Saturday, December 31, 2016


Hello, everyone.

A couple of weeks back, we made the annual batch of fruitcakes.

As y'all can see, we ran short of racks for cooling.

This recipe appeared in the McAllen Monitor some 30 years ago, as part of a piece on champagne. I make it with a still white wine instead, not much liking champagne, since it calls for 1 cup (250 ml) of the stuff and there's still the rest of the bottle that needs to be drunk or otherwise used up.

We did give some away and ship some out. GS1 is said to love his first fruitcake. The remainder keeps reaching its sugary hands out to me and whispering "eat know you want to!"
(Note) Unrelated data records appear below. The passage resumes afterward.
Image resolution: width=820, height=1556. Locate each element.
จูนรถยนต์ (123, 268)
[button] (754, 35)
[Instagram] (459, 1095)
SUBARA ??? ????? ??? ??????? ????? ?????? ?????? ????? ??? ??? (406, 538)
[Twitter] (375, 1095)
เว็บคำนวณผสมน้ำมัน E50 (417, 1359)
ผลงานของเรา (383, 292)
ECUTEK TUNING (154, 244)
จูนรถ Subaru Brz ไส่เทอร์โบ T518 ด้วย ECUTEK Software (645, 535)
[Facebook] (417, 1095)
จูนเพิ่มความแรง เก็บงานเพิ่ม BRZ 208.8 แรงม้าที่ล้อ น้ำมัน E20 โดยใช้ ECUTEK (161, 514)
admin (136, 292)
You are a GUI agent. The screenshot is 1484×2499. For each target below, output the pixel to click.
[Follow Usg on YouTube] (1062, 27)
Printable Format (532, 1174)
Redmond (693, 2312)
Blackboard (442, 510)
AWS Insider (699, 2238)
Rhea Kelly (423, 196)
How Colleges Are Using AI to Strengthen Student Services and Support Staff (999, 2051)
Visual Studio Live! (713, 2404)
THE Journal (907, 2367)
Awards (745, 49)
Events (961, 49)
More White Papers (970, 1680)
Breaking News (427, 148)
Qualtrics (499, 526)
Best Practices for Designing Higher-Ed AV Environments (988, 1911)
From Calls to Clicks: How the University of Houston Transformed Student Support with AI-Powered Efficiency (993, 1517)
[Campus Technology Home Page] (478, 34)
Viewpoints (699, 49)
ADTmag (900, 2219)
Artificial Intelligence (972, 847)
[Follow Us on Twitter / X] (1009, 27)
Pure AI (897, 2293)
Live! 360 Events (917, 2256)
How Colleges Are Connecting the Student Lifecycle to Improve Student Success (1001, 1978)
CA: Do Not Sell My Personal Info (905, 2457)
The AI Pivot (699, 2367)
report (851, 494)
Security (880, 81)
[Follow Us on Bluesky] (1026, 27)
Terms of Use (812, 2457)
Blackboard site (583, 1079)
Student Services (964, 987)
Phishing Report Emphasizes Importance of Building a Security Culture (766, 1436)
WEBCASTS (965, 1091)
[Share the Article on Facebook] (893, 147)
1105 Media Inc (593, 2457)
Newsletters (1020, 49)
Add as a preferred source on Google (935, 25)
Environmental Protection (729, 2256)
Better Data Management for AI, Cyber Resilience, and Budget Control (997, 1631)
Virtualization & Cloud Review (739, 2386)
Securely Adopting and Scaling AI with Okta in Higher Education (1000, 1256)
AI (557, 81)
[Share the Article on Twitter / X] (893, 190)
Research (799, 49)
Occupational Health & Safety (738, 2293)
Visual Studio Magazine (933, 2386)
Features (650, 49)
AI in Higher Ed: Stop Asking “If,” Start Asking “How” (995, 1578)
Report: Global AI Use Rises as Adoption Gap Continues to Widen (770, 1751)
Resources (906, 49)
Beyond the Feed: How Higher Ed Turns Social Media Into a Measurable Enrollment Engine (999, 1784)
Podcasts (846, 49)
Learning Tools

Tomorrow we begin the new year. May you all have un prospero aňo y felicidad. (Sorry about the strange looking enye, the symbol insert button has many things but seems to omit this common element in Spanish spelling.)

Thursday, December 29, 2016

Changes to begin the new year

Hello, everyone.

The arrangement of the studio/sewing room/computer room/craft room has become overcrowded and cramped. Possibly the excess of stuff has something to do with it? ;-)

At any rate, the large desk/hutch that holds the computer was just taking up too much space. And its "corner" shape meant that the room really couldn't be rearranged.

We decided to take the old desk out and put something smaller in its place. It will keep me from piling heaps of stuff all over the place, just because there will be no place to pile things.

It's so cute!
The printer no longer needs to be within 4 or 5 feet of the computer, since it's on the wireless these days, and I moved the file cabinet across the room and put it there instead. It's possible that I'll find some little hanging shelf bits to put on the cross brace of this desk and move the speakers down there.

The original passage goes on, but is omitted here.